Il est d’usage, lorsqu’un conférencier de renom accepte de venir parler dans un lycée, de faire en sorte que le plus grand nombre possible d’élèves puisse y assister. Sauf obligation pédagogique majeure, comme un contrôle programmé depuis longtemps, les professeurs concernés laissent leurs élèves libres d’aller à cette conférence, et bien souvent les accompagnent. Ce n’a pas été le cas de Mme B., professeure de mathématiques, qui a refusé de sacrifier son cours d’algèbre pour permettre à ses élèves d’écouter le Père Desbois. Mme B. est parfaitement dans son droit, même si l’on peut estimer ce comportement un peu rigide. En revanche, la manière dont elle justifie son attitude devant les élèves n’a rien de vraiment sympathique : “La Shoah, vous en avez suffisamment entendu parler… on vous en parle depuis que vous êtes tout petits… ne vous inquiétez pas, l’an prochain ils recommenceront…” En clair, cela signifie qu’elle en a ras-le-bol des obsédés des chambres à gaz, qu’elle rassemble dans un « ils » méprisant, englobant tout à la fois l’enseignante responsable de l’action pédagogique, ses invités et tous ceux qui lui apportent leur soutien. Les élèves, qui sont moins ballots qu’on ne le pense généralement, ont tout à fait compris le propos de Mme B., s’en émeuvent et en informent Mme A. Cette dernière, tombant sur Mme B. dans la cour, formule en termes vifs, mais non insultants selon les témoins de l’altercation, sa façon de penser sur son comportement. Elle informe également le proviseur du lycée de cet incident, mais ne demande aucune sanction contre sa collègue, contrairement à ce qui sera affirmé par la suite. On aurait pu croire que cette pénible mais, hélas, banale querelle de salle des profs allait se tasser avec le temps, et que le calme et la sérénité reviendraient peu à peu au sein d’une équipe éducative qui devrait montrer à la jeunesse l’exemple de la tolérance et de la civilité. Or, il n’en fut rien.
Depuis deux ans, la section locale du SNES-FSU mène une campagne de déstabilisation et de harcèlement contre Mme A. Comme on ne peut pas décemment mettre en cause le projet pédagogique sur la Shoah, comme l’a fait maladroitement Mme B., les syndicalistes du SNES accusent Mme A. d’avoir commis une agression inqualifiable contre la « liberté pédagogique » de Mme B., suscitent une pétition dans laquelle Mme A. est faussement accusée d’avoir qualifié sa collègue d’antisémite.
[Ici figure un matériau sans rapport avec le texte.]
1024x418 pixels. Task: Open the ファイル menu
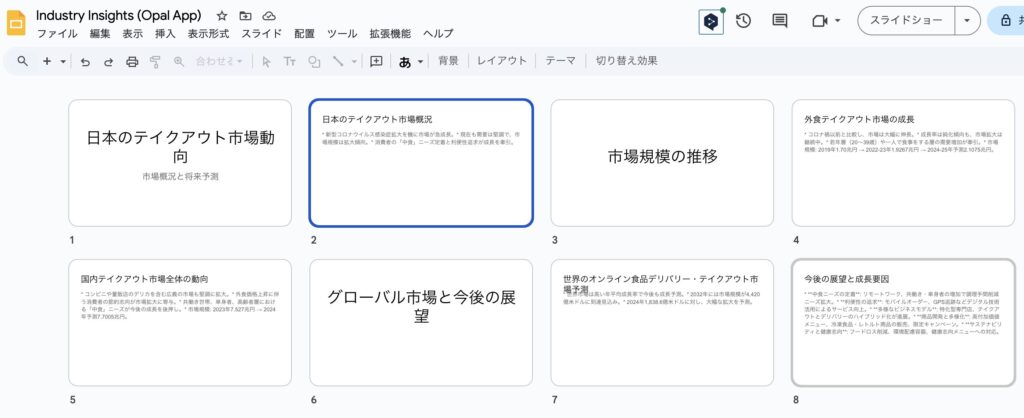click(x=57, y=34)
À chaque rentrée scolaire, les nouveaux arrivés sont dûment briefés par les gens du SNES sur le cas de Mme A., dont il conviendrait de se méfier car elle pourrait vous attirer des ennuis. Cela s’appelle du harcèlement, ou alors ce mot ne veut plus rien dire. Pour aggraver son cas, Mme A., au lieu d’aller la corde au cou et en chemise se mettre sous l’abri syndical, prend un avocat et informe diverses institutions, comme le CRIF et la LICRA des misères qu’on lui fait à Madrid. Impardonnable sortie de linge sale hors de la buanderie scolaire !
On a souvent parlé, et pas toujours à tort, de patrons voyous, ceux qui prennent l’oseille publique et déménagent ensuite à la cloche de bois, ou ceux qui, comme à France Télécom font du stress de leur personnel une méthode de gestion.
On parle moins de syndicats voyous. Et pourtant il en existe. J’en ai rencontré un au cours de ma carrière, le fameux syndicat du Livre parisien CGT, qui cumulait les pratiques mafieuses et un corporatisme à tout crin pour, au bout du compte, mettre la presse quotidienne nationale dans l’état où elle est aujourd’hui : la plus exsangue financièrement de toutes celles paraissant dans les pays comparables. On dit que la CGT des dockers n’est pas mal non plus dans le genre, ce qui a eu pour résultat la chute vertigineuse du tonnage transitant par les ports français.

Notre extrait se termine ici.